(Stored records)
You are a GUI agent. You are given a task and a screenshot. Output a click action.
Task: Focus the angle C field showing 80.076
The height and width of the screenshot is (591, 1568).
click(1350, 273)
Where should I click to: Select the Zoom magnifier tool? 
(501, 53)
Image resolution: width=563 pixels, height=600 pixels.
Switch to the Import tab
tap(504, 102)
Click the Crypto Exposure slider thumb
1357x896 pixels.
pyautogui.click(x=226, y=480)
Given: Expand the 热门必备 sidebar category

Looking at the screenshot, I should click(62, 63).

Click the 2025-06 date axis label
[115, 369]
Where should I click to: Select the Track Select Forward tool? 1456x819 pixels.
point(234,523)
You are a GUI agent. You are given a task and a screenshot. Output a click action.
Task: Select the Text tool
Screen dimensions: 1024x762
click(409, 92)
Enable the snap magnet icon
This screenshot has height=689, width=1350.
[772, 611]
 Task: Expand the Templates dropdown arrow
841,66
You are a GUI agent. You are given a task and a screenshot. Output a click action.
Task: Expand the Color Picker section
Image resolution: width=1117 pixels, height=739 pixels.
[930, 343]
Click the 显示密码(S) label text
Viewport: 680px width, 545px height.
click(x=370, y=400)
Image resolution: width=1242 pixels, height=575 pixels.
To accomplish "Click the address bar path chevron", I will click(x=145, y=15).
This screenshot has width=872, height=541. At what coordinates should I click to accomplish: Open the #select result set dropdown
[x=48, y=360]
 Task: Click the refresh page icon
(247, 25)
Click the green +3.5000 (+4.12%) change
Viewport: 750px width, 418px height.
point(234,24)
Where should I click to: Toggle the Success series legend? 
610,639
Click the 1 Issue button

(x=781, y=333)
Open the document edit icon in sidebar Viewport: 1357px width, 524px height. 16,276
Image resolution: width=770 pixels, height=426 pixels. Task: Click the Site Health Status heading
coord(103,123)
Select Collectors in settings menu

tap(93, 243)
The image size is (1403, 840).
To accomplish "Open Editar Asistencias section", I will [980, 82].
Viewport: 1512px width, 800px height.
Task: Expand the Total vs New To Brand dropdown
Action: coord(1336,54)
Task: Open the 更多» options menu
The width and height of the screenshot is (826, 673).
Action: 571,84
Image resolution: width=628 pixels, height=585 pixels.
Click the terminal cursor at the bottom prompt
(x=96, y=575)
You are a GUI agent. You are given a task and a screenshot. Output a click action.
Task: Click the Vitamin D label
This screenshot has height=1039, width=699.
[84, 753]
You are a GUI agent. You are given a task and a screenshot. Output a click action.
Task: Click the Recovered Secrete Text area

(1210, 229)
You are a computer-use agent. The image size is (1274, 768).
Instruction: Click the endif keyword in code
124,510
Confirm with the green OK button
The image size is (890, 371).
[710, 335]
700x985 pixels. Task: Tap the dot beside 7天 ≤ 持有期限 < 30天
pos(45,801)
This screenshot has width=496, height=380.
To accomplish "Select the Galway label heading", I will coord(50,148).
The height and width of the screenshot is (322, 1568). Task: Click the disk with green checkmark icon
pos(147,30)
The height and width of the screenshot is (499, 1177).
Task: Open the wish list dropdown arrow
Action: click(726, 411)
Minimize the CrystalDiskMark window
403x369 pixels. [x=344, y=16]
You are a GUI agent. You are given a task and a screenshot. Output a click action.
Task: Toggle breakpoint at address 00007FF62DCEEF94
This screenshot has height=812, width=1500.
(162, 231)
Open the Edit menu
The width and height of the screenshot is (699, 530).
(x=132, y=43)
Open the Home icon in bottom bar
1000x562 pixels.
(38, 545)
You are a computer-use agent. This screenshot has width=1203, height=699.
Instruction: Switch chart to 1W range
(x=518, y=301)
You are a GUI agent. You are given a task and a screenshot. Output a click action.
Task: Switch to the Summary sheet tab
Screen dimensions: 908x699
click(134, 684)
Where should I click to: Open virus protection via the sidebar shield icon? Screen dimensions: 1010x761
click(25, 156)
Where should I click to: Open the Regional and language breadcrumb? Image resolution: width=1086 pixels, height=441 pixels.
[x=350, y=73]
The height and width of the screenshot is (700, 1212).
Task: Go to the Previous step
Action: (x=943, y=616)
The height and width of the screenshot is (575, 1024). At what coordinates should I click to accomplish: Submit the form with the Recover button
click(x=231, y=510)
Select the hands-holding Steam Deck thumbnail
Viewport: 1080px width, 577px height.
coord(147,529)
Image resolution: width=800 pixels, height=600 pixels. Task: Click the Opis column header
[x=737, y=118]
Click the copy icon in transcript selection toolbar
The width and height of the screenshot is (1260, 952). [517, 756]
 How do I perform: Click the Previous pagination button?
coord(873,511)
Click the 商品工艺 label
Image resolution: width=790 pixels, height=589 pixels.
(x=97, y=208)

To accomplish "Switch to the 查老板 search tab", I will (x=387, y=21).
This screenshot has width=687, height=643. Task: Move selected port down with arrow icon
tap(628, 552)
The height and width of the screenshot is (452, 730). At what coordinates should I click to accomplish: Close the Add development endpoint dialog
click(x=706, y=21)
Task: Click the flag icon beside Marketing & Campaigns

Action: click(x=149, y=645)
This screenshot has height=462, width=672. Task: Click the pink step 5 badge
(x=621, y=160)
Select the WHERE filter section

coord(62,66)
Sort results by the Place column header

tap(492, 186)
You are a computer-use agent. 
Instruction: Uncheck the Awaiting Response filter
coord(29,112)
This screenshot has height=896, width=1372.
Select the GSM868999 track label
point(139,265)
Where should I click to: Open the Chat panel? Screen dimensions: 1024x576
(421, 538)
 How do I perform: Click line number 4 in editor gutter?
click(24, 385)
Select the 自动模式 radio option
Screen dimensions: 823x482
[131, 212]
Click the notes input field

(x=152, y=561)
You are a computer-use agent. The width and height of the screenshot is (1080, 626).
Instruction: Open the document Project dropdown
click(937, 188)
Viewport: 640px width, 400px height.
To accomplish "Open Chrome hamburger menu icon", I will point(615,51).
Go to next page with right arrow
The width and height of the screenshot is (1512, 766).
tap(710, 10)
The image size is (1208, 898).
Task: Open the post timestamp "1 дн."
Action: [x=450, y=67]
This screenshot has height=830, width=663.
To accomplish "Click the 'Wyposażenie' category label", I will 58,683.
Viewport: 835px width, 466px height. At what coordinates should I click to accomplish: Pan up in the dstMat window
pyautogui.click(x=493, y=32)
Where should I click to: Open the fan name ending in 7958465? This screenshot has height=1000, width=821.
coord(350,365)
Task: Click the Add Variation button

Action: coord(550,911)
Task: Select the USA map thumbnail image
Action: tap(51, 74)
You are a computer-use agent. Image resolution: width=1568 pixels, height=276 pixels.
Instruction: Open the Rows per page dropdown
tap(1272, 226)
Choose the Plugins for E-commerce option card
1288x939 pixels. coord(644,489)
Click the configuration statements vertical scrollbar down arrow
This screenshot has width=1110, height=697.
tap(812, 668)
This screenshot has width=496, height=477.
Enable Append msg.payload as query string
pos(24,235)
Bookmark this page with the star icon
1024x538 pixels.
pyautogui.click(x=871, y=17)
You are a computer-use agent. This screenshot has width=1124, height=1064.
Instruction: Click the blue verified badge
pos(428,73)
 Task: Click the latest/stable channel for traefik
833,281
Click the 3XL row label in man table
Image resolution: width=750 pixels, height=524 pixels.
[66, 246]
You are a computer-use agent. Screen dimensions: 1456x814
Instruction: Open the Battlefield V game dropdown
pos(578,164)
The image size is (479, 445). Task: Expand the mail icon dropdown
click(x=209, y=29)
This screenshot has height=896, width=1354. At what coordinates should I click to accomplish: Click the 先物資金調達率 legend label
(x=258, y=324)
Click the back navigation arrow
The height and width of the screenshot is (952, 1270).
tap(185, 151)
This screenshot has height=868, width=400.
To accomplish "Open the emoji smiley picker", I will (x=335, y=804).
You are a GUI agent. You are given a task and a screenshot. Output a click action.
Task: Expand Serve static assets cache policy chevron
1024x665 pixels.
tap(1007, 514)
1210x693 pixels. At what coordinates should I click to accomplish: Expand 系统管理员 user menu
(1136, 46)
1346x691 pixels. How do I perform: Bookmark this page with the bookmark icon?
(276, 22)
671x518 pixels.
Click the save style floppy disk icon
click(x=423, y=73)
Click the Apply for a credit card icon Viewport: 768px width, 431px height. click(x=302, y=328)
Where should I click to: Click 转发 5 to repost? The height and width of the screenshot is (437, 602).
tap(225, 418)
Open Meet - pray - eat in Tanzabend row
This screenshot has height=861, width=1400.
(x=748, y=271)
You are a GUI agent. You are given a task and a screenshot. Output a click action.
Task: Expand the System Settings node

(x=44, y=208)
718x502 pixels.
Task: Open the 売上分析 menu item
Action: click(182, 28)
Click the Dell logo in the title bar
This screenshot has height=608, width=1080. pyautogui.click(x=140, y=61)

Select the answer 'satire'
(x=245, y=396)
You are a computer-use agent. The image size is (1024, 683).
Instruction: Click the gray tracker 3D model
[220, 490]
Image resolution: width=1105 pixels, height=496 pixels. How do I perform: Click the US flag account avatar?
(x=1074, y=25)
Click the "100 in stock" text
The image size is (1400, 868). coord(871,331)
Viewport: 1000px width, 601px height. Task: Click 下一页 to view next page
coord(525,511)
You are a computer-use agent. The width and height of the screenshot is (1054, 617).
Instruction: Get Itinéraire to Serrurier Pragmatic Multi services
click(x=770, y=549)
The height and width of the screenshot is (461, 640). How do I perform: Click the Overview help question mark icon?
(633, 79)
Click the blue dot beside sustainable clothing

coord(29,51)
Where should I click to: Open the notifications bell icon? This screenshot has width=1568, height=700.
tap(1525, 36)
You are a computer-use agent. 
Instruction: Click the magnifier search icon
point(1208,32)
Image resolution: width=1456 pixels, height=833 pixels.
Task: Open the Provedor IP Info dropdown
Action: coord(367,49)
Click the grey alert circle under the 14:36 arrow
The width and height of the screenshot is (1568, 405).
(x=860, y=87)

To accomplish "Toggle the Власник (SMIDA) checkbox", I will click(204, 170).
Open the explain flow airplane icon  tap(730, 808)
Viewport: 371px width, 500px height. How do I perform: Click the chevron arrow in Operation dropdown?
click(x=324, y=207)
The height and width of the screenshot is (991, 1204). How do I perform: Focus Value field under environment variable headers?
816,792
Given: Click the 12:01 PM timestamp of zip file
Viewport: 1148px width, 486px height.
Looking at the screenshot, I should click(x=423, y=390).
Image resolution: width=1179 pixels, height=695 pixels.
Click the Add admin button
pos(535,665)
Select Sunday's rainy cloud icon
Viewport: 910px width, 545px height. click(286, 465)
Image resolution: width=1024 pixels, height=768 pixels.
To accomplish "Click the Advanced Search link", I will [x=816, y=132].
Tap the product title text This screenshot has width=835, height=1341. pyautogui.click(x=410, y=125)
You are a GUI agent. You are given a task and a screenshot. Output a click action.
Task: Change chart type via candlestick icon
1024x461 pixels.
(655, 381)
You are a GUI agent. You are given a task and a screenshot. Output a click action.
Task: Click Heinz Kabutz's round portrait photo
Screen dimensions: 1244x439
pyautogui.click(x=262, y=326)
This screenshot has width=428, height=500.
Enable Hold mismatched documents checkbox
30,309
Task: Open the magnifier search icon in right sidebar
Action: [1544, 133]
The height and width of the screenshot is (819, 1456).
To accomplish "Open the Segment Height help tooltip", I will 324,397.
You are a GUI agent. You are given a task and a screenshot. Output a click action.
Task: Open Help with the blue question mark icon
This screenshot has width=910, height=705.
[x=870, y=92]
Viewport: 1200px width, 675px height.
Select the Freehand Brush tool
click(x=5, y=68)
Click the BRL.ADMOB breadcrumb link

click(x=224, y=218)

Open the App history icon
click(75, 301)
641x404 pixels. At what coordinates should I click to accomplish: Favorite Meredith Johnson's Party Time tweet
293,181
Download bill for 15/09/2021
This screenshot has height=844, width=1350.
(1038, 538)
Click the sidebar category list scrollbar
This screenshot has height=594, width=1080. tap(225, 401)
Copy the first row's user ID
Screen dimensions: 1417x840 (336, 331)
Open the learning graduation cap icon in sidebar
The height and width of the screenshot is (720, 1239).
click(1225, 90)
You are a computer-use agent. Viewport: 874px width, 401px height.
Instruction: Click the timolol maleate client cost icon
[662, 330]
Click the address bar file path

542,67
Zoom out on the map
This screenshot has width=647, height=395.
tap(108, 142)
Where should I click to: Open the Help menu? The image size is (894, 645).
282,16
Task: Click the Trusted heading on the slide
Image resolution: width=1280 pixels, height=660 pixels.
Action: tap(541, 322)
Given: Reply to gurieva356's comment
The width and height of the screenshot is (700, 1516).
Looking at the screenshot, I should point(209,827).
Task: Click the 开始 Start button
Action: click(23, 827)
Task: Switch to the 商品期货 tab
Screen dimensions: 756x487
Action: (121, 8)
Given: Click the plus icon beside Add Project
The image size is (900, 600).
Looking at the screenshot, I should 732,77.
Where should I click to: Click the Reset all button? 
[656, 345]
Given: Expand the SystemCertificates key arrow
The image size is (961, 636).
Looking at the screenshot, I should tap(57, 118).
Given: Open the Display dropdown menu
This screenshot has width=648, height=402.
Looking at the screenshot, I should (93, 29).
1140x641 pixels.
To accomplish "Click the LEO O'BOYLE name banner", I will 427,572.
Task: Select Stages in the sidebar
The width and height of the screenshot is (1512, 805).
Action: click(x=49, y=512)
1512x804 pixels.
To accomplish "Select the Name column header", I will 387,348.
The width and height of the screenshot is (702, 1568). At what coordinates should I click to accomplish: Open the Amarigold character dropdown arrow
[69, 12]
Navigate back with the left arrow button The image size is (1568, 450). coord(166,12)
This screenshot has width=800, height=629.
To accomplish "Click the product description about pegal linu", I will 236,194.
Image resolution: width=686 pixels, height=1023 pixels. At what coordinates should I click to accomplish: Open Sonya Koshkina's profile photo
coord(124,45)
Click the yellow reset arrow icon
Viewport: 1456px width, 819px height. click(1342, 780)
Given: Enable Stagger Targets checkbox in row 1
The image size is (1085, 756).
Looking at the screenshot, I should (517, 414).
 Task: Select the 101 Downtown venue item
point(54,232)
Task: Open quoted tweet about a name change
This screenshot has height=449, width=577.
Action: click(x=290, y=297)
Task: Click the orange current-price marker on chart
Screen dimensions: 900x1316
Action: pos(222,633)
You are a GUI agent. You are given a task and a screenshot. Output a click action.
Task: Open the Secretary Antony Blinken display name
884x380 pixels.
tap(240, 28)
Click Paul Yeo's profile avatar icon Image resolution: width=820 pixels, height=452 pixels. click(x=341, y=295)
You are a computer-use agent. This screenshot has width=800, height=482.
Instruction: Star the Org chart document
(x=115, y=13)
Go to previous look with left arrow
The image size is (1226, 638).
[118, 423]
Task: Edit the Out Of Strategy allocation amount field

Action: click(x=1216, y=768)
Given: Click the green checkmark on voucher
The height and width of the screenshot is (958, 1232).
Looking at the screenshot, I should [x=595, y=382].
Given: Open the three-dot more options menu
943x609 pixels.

> _Your objective_
Within the data above, how many lines include the string "left"? Only the number is required.

> _Result below_
2